• _To do_
• 1. Retype the part of the SuperSuit page that opens with the words containing "Project description" and closes with "env = gym.make('SpaceInvaders-v0')".
• 2. Continue the SuperSuit documentation page from the point where it stops.

• _Text provided_
* BEGIN *

Skip to main content

Wrappers for Gym and PettingZoo

Project description

SuperSuit

Build Status

SuperSuit introduces a collection of small functions which can wrap reinforcement learning environments to do preprocessing ('microwrappers'). We support Gym for single agent environments and PettingZoo for multi-agent environments. Using it to convert space invaders to have a grey scale observation space and stack the last 4 frames looks like:

import gym
from supersuit import color_reduction, frame_stacking

env = gym.make('SpaceInvaders-v0')

env = frame_stacking(color_reduction(env, 'full'), 4)

You can install it via pip install supersuit

Lambda functions

One of the most powerful features is the ability to define your own transformations of the observation and action spaces by passing functions to the lambda wrappers.

For example, adding noise to a Box observation is as simple as:

env = observation_lambda_wrapper(env, lambda x : x + np.random.normal(size=x.shape))

Transforming spaces

You also may need to transform the observation space. For example, if you need to increase the high and low bounds to accomidate this extra noise, then you can just do something like

env = observation_lambda_wrapper(env,
    lambda x : x + np.random.normal(size=x.shape),
    lambda obs_space : gym.spaces.Box(obs_space.low-5,obs_space.high+5))

If you don't specify an observation space transformation, and the observation space is a Box, the observation space will be inferred automatically by transformming the low and the high bounds of the Box according to the specified transformation function. This is appropriate for many common transformations.

* END *

• _Information provided_
* BEGIN *

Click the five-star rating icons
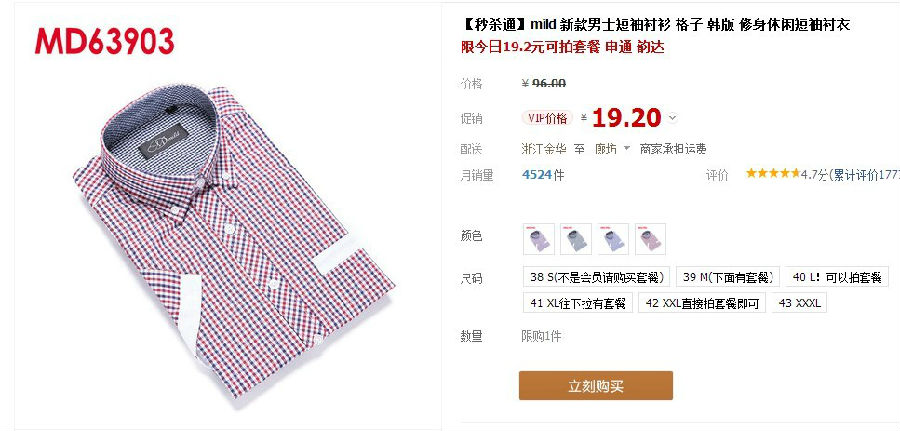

* END *

• _Answers to the problems_
• 1.
Project description

SuperSuit

Build Status

SuperSuit introduces a collection of small functions which can wrap reinforcement learning environments to do preprocessing ('microwrappers'). We support Gym for single agent environments and PettingZoo for multi-agent environments. Using it to convert space invaders to have a grey scale observation space and stack the last 4 frames looks like:

import gym
from supersuit import color_reduction, frame_stacking

env = gym.make('SpaceInvaders-v0')

• 2.
Action lambda wrapper

If you need to transform the actions, the process is similar, but remember you are transforming the actions in reverse, from the actions received by the wrapper to the actions expected by the base environment.

So if you want to add an action to your action space which is a "random action", then just

n = env.action_space.n
env = action_lambda_wrapper(env,
    lambda action : random.randrange(n) if action == n else action,
    lambda act_space : gym.spaces.Discrete(n+1))

Lambda Reference

observation_lambda_wrapper(change_observation_fn, change_obs_space_fn=None) allows you to define arbitrary changes to the observations by specifying the observation transformation function change_observation_fn(observation) : observation, and the observation space transformation change_obs_space_fn(obs_space) : obs_space. For Box-Box transformations the space transformation will be inferred from change_observation_fn if change_obs_space_fn=None.

action_lambda_wrapper(change_action_fn, change_space_fn) Allows you to define arbitrary changes to the actions with the function parameter change_action_fn(action) : action and to the action spaces with change_space_fn(action_space) : action_space

Full list of functions:

color_reduction(env, mode='full') simplifies color information in graphical ((x,y,3) shaped) environments. mode='full' fully greyscales of the observation. This can be computationally intensive. Arguments of 'R', 'G' or 'B' just take the corresponding R, G or B color channel from observation. This is much faster and is generally sufficient.

continuous_actions(env, seed=None) discrete action spaces are converted to a 1d Box action space of size n. This space is treated as a vector of logits, and the multinomial distribution defined by those input logits is sampled to get a discrete value. Currently supports Discrete action spaces. It passes Box action spaces through without any alteration. Setting the seed parameter allows this module to act deterministically.

down_scale(env, x_scale=1, y_scale=1) uses mean pooling to reduce the observations output by each game by the given x and y scales. The dimension of an environment must be an integer multiple of it's scale. This is only available for 2D or 3D observations.

dtype(env, dtype) recasts your observation as a certain dtype. Many graphical games return uint8 observations, while neural networks generally want float16 or float32.

flatten(env) flattens observations into a 1D array.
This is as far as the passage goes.